- **Material provided**
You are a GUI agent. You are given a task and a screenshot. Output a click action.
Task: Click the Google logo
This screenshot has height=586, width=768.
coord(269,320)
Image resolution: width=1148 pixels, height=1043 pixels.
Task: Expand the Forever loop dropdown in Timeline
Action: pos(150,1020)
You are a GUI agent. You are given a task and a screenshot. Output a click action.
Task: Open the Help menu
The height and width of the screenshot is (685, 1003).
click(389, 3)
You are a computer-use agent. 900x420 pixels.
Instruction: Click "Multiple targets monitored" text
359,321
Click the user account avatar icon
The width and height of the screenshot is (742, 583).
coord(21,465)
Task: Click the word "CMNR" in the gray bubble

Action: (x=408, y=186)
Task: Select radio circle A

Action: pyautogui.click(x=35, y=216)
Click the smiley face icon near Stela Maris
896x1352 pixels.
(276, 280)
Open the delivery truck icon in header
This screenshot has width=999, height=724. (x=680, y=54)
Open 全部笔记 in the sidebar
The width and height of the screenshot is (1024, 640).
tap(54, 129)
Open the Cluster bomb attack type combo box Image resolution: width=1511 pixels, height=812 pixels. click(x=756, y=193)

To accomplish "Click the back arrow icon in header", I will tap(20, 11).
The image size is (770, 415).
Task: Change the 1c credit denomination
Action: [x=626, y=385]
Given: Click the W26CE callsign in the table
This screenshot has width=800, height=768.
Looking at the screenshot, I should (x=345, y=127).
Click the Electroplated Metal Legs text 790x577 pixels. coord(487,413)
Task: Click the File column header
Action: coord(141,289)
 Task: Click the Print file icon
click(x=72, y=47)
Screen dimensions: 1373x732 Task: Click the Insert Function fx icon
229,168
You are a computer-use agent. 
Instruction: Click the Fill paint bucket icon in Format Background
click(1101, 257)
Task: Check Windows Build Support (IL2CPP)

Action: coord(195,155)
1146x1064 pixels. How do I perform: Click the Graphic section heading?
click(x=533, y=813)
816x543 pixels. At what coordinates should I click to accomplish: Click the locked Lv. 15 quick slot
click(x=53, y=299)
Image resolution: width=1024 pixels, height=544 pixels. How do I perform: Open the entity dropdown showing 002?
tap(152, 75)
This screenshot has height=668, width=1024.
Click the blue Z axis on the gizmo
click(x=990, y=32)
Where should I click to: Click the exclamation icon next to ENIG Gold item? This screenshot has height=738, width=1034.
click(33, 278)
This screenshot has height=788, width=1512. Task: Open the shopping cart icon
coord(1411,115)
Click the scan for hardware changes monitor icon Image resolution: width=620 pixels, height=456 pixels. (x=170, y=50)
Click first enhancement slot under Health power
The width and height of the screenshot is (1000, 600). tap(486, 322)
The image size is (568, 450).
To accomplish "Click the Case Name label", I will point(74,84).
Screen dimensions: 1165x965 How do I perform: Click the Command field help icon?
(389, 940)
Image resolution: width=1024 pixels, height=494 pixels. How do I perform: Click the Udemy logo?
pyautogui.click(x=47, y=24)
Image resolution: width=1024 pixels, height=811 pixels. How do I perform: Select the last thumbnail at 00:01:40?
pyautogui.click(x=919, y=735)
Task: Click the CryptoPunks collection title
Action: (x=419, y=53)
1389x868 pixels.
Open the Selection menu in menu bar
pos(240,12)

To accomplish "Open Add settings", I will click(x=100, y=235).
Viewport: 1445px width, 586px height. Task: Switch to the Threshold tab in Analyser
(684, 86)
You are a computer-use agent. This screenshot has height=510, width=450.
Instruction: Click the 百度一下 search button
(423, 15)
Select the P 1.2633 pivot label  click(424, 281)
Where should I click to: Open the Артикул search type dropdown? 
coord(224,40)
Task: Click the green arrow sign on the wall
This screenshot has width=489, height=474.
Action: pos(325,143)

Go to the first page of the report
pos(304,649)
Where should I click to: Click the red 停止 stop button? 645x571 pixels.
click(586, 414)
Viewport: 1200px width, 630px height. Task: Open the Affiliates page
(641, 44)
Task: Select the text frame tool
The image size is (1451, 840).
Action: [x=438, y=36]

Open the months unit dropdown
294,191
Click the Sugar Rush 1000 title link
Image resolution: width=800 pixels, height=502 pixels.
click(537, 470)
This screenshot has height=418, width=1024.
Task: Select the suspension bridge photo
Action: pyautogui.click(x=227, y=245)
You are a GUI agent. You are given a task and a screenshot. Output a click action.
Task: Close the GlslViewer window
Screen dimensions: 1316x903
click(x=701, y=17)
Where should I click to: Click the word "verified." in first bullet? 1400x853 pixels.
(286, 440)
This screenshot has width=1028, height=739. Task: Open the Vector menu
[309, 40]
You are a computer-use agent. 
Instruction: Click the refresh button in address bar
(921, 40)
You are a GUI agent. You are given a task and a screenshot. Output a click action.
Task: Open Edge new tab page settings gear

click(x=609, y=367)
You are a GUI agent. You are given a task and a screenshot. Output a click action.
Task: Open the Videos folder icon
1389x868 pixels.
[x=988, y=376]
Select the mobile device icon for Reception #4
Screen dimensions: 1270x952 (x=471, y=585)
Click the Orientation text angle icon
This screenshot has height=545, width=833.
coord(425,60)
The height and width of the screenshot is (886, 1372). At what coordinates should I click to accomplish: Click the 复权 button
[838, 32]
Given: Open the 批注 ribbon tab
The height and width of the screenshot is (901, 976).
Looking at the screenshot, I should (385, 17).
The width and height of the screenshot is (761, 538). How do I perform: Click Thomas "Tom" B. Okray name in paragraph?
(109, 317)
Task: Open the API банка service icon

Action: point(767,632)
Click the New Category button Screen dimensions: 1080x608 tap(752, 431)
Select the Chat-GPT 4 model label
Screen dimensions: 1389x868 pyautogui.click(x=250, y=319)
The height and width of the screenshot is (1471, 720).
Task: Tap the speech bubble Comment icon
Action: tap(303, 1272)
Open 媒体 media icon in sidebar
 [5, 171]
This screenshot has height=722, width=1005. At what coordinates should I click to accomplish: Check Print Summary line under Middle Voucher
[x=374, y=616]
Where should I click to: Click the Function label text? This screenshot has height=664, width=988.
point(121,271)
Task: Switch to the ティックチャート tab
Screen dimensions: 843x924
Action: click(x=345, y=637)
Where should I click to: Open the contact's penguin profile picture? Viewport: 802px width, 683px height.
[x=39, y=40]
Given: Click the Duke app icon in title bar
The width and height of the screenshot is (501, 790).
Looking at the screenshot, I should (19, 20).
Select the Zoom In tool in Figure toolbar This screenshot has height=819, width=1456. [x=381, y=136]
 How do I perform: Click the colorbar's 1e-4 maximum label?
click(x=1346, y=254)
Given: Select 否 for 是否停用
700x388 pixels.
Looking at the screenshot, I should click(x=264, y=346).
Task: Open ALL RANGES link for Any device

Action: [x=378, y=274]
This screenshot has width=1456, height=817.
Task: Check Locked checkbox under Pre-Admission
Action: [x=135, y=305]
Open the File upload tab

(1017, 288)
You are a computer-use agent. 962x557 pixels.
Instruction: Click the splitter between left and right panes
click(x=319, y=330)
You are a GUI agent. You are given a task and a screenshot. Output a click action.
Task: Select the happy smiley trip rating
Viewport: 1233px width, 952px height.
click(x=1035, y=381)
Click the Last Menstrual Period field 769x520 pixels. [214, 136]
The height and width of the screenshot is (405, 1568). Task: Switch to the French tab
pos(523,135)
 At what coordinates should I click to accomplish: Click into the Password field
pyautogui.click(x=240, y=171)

- **Task brief**
Edit all the rows above by replacing "computer-use agent" with "desktop assistant", and leave everything else unchanged.

- **Full answer**
You are a GUI agent. You are given a task and a screenshot. Output a click action.
Task: Click the Google logo
This screenshot has height=586, width=768.
coord(269,320)
Image resolution: width=1148 pixels, height=1043 pixels.
Task: Expand the Forever loop dropdown in Timeline
Action: pos(150,1020)
You are a GUI agent. You are given a task and a screenshot. Output a click action.
Task: Open the Help menu
The height and width of the screenshot is (685, 1003).
click(389, 3)
You are a desktop assistant. 900x420 pixels.
Instruction: Click "Multiple targets monitored" text
359,321
Click the user account avatar icon
The width and height of the screenshot is (742, 583).
coord(21,465)
Task: Click the word "CMNR" in the gray bubble

Action: (x=408, y=186)
Task: Select radio circle A

Action: pyautogui.click(x=35, y=216)
Click the smiley face icon near Stela Maris
896x1352 pixels.
(276, 280)
Open the delivery truck icon in header
This screenshot has width=999, height=724. (x=680, y=54)
Open 全部笔记 in the sidebar
The width and height of the screenshot is (1024, 640).
tap(54, 129)
Open the Cluster bomb attack type combo box Image resolution: width=1511 pixels, height=812 pixels. click(x=756, y=193)

To accomplish "Click the back arrow icon in header", I will tap(20, 11).
The image size is (770, 415).
Task: Change the 1c credit denomination
Action: [x=626, y=385]
Given: Click the W26CE callsign in the table
This screenshot has width=800, height=768.
Looking at the screenshot, I should (x=345, y=127).
Click the Electroplated Metal Legs text 790x577 pixels. coord(487,413)
Task: Click the File column header
Action: coord(141,289)
 Task: Click the Print file icon
click(x=72, y=47)
Screen dimensions: 1373x732 Task: Click the Insert Function fx icon
229,168
You are a desktop assistant. 
Instruction: Click the Fill paint bucket icon in Format Background
click(1101, 257)
Task: Check Windows Build Support (IL2CPP)

Action: coord(195,155)
1146x1064 pixels. How do I perform: Click the Graphic section heading?
click(x=533, y=813)
816x543 pixels. At what coordinates should I click to accomplish: Click the locked Lv. 15 quick slot
click(x=53, y=299)
Image resolution: width=1024 pixels, height=544 pixels. How do I perform: Open the entity dropdown showing 002?
tap(152, 75)
This screenshot has height=668, width=1024.
Click the blue Z axis on the gizmo
click(x=990, y=32)
Where should I click to: Click the exclamation icon next to ENIG Gold item? This screenshot has height=738, width=1034.
click(33, 278)
This screenshot has height=788, width=1512. Task: Open the shopping cart icon
coord(1411,115)
Click the scan for hardware changes monitor icon Image resolution: width=620 pixels, height=456 pixels. (x=170, y=50)
Click first enhancement slot under Health power
The width and height of the screenshot is (1000, 600). tap(486, 322)
The image size is (568, 450).
To accomplish "Click the Case Name label", I will point(74,84).
Screen dimensions: 1165x965 How do I perform: Click the Command field help icon?
(389, 940)
Image resolution: width=1024 pixels, height=494 pixels. How do I perform: Click the Udemy logo?
pyautogui.click(x=47, y=24)
Image resolution: width=1024 pixels, height=811 pixels. How do I perform: Select the last thumbnail at 00:01:40?
pyautogui.click(x=919, y=735)
Task: Click the CryptoPunks collection title
Action: (x=419, y=53)
1389x868 pixels.
Open the Selection menu in menu bar
pos(240,12)

To accomplish "Open Add settings", I will click(x=100, y=235).
Viewport: 1445px width, 586px height. Task: Switch to the Threshold tab in Analyser
(684, 86)
You are a desktop assistant. This screenshot has height=510, width=450.
Instruction: Click the 百度一下 search button
(423, 15)
Select the P 1.2633 pivot label  click(424, 281)
Where should I click to: Open the Артикул search type dropdown? 
coord(224,40)
Task: Click the green arrow sign on the wall
This screenshot has width=489, height=474.
Action: pos(325,143)

Go to the first page of the report
pos(304,649)
Where should I click to: Click the red 停止 stop button? 645x571 pixels.
click(586, 414)
Viewport: 1200px width, 630px height. Task: Open the Affiliates page
(641, 44)
Task: Select the text frame tool
The image size is (1451, 840).
Action: [x=438, y=36]

Open the months unit dropdown
294,191
Click the Sugar Rush 1000 title link
Image resolution: width=800 pixels, height=502 pixels.
click(537, 470)
This screenshot has height=418, width=1024.
Task: Select the suspension bridge photo
Action: pyautogui.click(x=227, y=245)
You are a GUI agent. You are given a task and a screenshot. Output a click action.
Task: Close the GlslViewer window
Screen dimensions: 1316x903
click(x=701, y=17)
Where should I click to: Click the word "verified." in first bullet? 1400x853 pixels.
(286, 440)
This screenshot has width=1028, height=739. Task: Open the Vector menu
[309, 40]
You are a desktop assistant. 
Instruction: Click the refresh button in address bar
(921, 40)
You are a GUI agent. You are given a task and a screenshot. Output a click action.
Task: Open Edge new tab page settings gear

click(x=609, y=367)
You are a GUI agent. You are given a task and a screenshot. Output a click action.
Task: Open the Videos folder icon
1389x868 pixels.
[x=988, y=376]
Select the mobile device icon for Reception #4
Screen dimensions: 1270x952 (x=471, y=585)
Click the Orientation text angle icon
This screenshot has height=545, width=833.
coord(425,60)
The height and width of the screenshot is (886, 1372). At what coordinates should I click to accomplish: Click the 复权 button
[838, 32]
Given: Open the 批注 ribbon tab
The height and width of the screenshot is (901, 976).
Looking at the screenshot, I should (385, 17).
The width and height of the screenshot is (761, 538). How do I perform: Click Thomas "Tom" B. Okray name in paragraph?
(109, 317)
Task: Open the API банка service icon

Action: point(767,632)
Click the New Category button Screen dimensions: 1080x608 tap(752, 431)
Select the Chat-GPT 4 model label
Screen dimensions: 1389x868 pyautogui.click(x=250, y=319)
The height and width of the screenshot is (1471, 720).
Task: Tap the speech bubble Comment icon
Action: tap(303, 1272)
Open 媒体 media icon in sidebar
 [5, 171]
This screenshot has height=722, width=1005. At what coordinates should I click to accomplish: Check Print Summary line under Middle Voucher
[x=374, y=616]
Where should I click to: Click the Function label text? This screenshot has height=664, width=988.
point(121,271)
Task: Switch to the ティックチャート tab
Screen dimensions: 843x924
Action: click(x=345, y=637)
Where should I click to: Open the contact's penguin profile picture? Viewport: 802px width, 683px height.
[x=39, y=40]
Given: Click the Duke app icon in title bar
The width and height of the screenshot is (501, 790).
Looking at the screenshot, I should (19, 20).
Select the Zoom In tool in Figure toolbar This screenshot has height=819, width=1456. [x=381, y=136]
 How do I perform: Click the colorbar's 1e-4 maximum label?
click(x=1346, y=254)
Given: Select 否 for 是否停用
700x388 pixels.
Looking at the screenshot, I should click(x=264, y=346).
Task: Open ALL RANGES link for Any device

Action: [x=378, y=274]
This screenshot has width=1456, height=817.
Task: Check Locked checkbox under Pre-Admission
Action: [x=135, y=305]
Open the File upload tab

(1017, 288)
You are a desktop assistant. 962x557 pixels.
Instruction: Click the splitter between left and right panes
click(x=319, y=330)
You are a GUI agent. You are given a task and a screenshot. Output a click action.
Task: Select the happy smiley trip rating
Viewport: 1233px width, 952px height.
click(x=1035, y=381)
Click the Last Menstrual Period field 769x520 pixels. [214, 136]
The height and width of the screenshot is (405, 1568). Task: Switch to the French tab
pos(523,135)
 At what coordinates should I click to accomplish: Click into the Password field
pyautogui.click(x=240, y=171)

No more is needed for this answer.